Task item ▸ Your task is to reproduce exactly the lines from the one containing "Task: Open the Latest version (0.1) selector" through the last line below, both ends included, and nothing else, with no pictures.

(Data items)
*** Begin section ***

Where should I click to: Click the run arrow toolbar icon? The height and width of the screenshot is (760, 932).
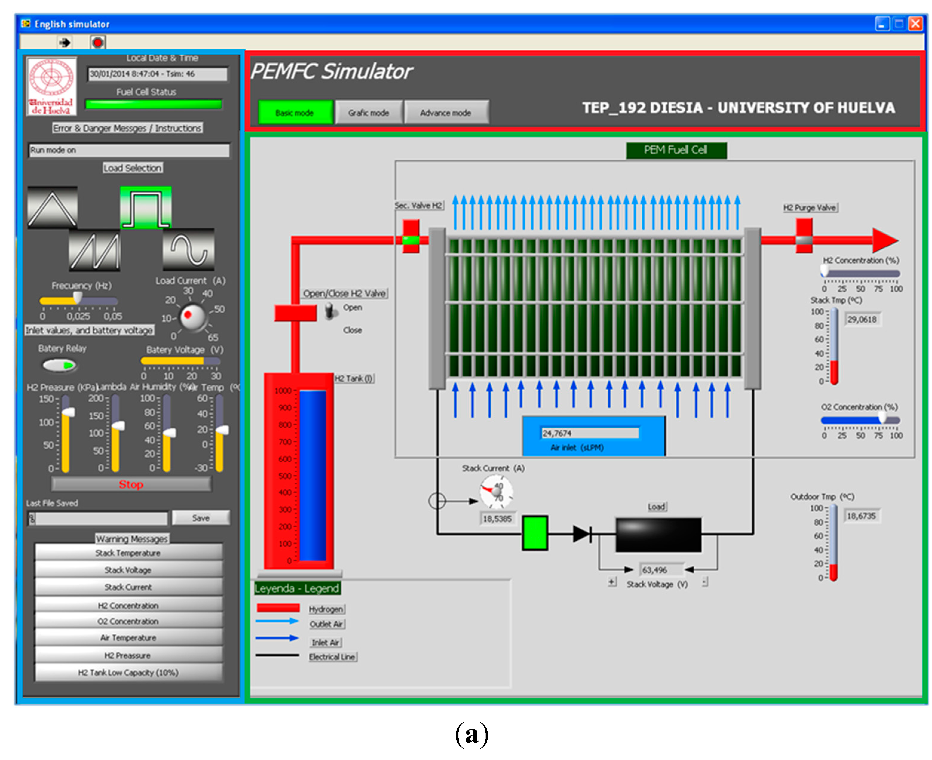tap(65, 42)
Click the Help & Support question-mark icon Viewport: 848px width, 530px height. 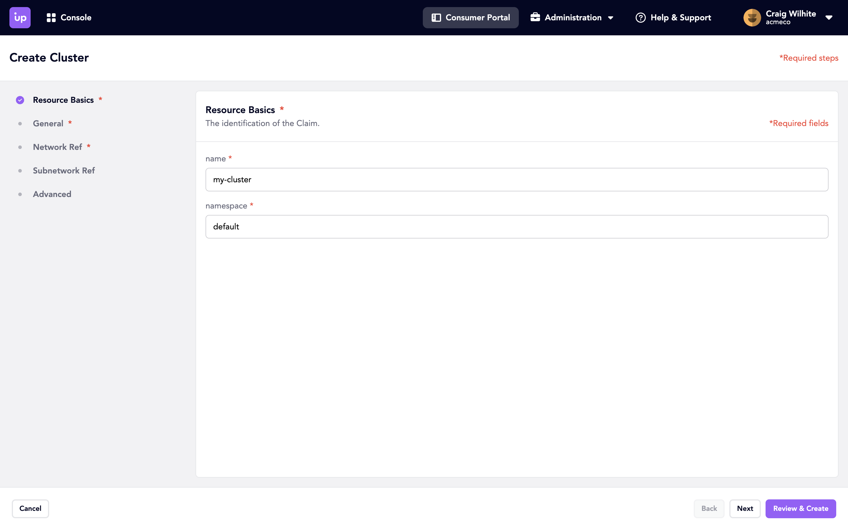point(640,18)
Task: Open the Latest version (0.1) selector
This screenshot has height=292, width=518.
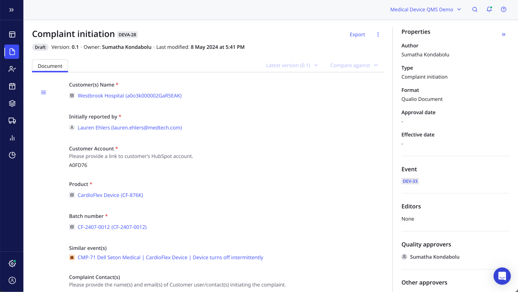Action: point(292,65)
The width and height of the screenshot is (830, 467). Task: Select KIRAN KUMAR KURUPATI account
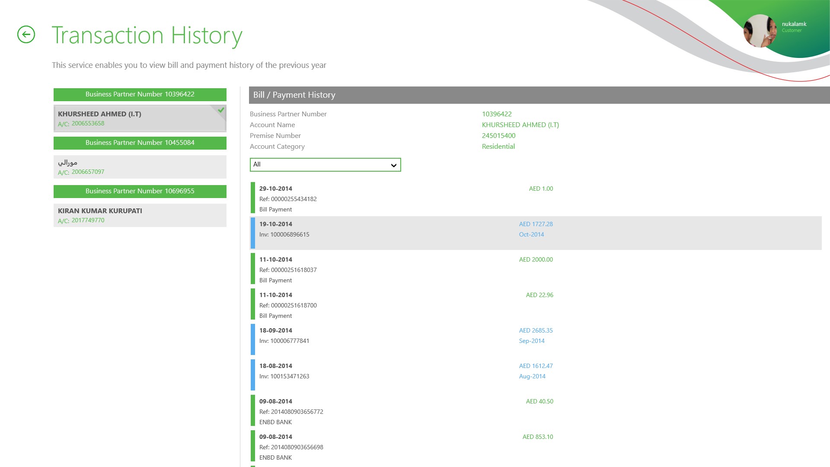click(x=139, y=215)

*** End section ***

Your response ▸
Task: Open the Latest version (0.1) selector
This screenshot has height=292, width=518.
Action: point(292,65)
The width and height of the screenshot is (830, 467). Task: Select KIRAN KUMAR KURUPATI account
click(x=139, y=215)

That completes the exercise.